Man who bought derelict building shocked to learn it was county's first fire station

A man who restored a derelict building in a Shropshire town was shocked to learn of its significance as the county's first ever purpose-built fire station.

A plaque on the wall of the building
A plaque on the wall of the building

Simon Peake, from Market Drayton, bought the site on Church Street, Market Drayton, with the aim of restoring it after it had been left derelict for around 22 years.

Little did he know that the building had an interesting local history, which would lead to him receiving around 600 enquiries from people in the community.

The 62-year-old said: "I bought it without even knowing what it was. It was boarded up, there was a tree growing out of the roof, it was derelict.

The old fire station before it was restored

"There's so much interest from local people. It was Market Drayton's first fire station and it's the first purpose-built fire station in Shropshire."

Plaque on the side of the building in Church Street

Established in 1790, the building was originally the old Fire Engine Station in Market Drayton, which served the people of the town for more than a century.
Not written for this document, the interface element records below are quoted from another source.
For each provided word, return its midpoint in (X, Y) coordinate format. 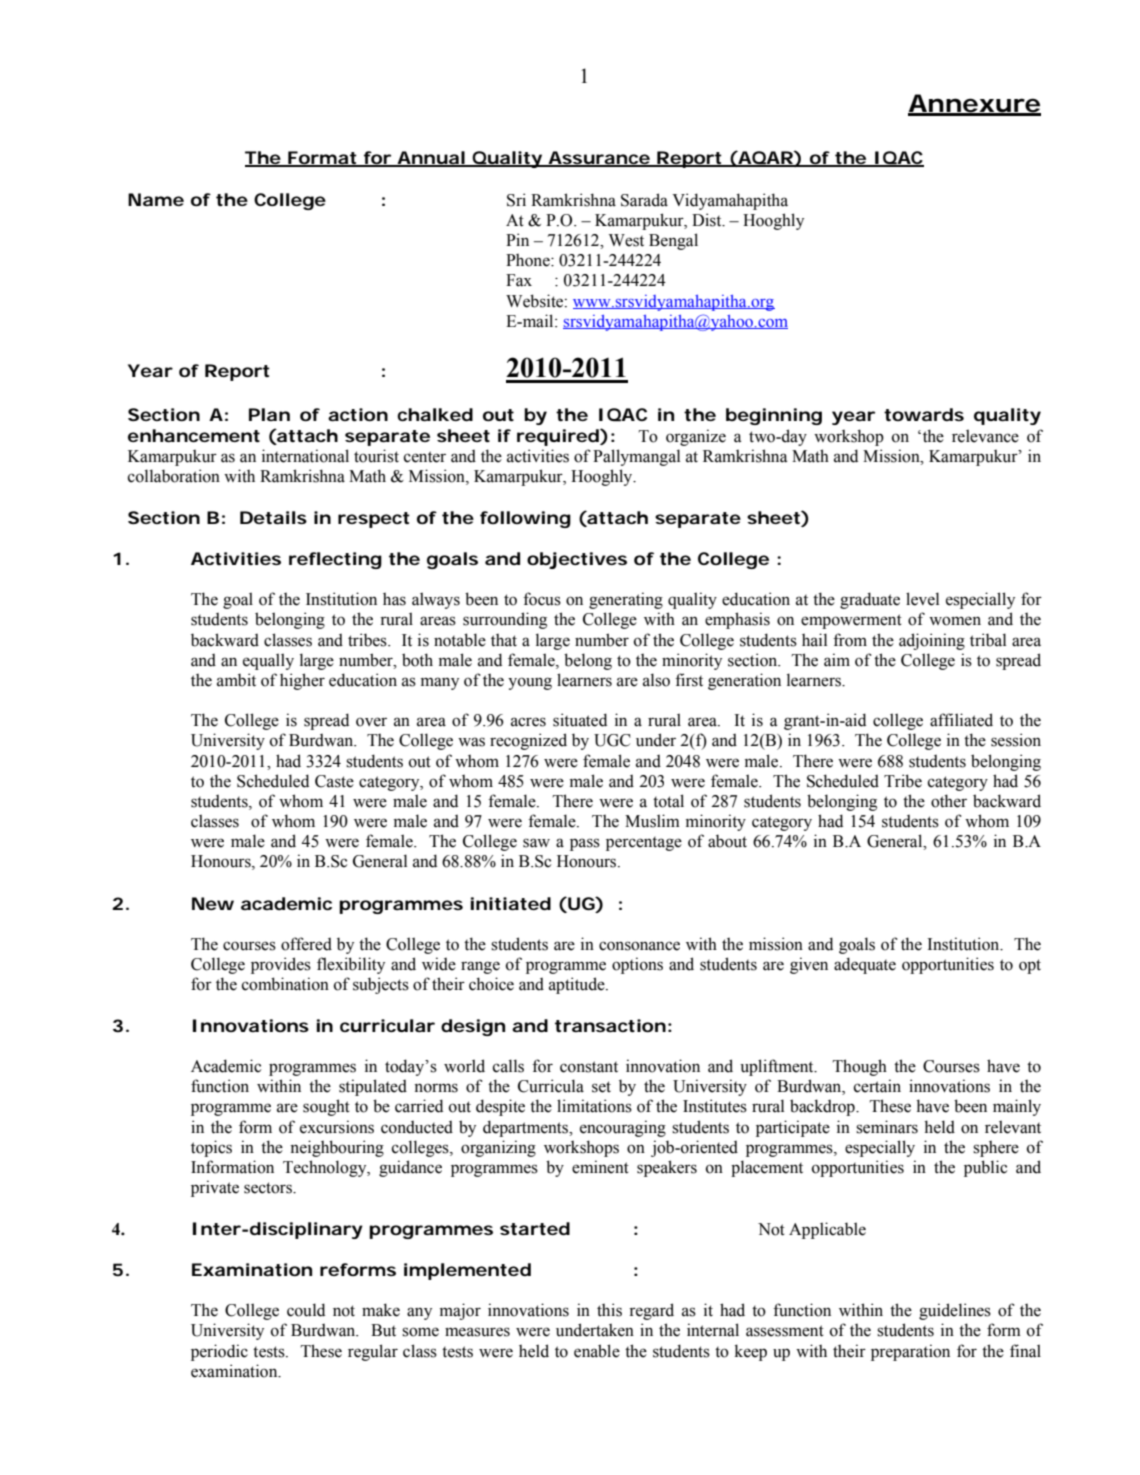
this (609, 1310)
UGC (612, 740)
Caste (334, 781)
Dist (708, 220)
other (949, 801)
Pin (517, 239)
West (626, 240)
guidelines (955, 1311)
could (306, 1310)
Powered by steam and drawn by horse, the fire engine was bought in 1774 and five shillings had been paid to bring it over from Tern Hill.

The fire alarm was raised by ringing the bell near the Buttercross, which would indicate that the horse needed to be collected from its field.

Simon has heard from residents of the town that the horse came to understand the sound of the bell and would often run off when it was sounded – but this is not certain.

The former fire station's interior

The old station ceased activity in 1920 and was converted into a toilet block.

After its restoration, Simon said he received around 150 requests to keep the tiles in the building which are 'extremely rare'.

Simon plans to let it out when it is finished and has already seen interest in the building to become a local meeting area, a hairdressers, or a pop up shop.

Whatever it becomes, Simon said that it will go back to serving the community.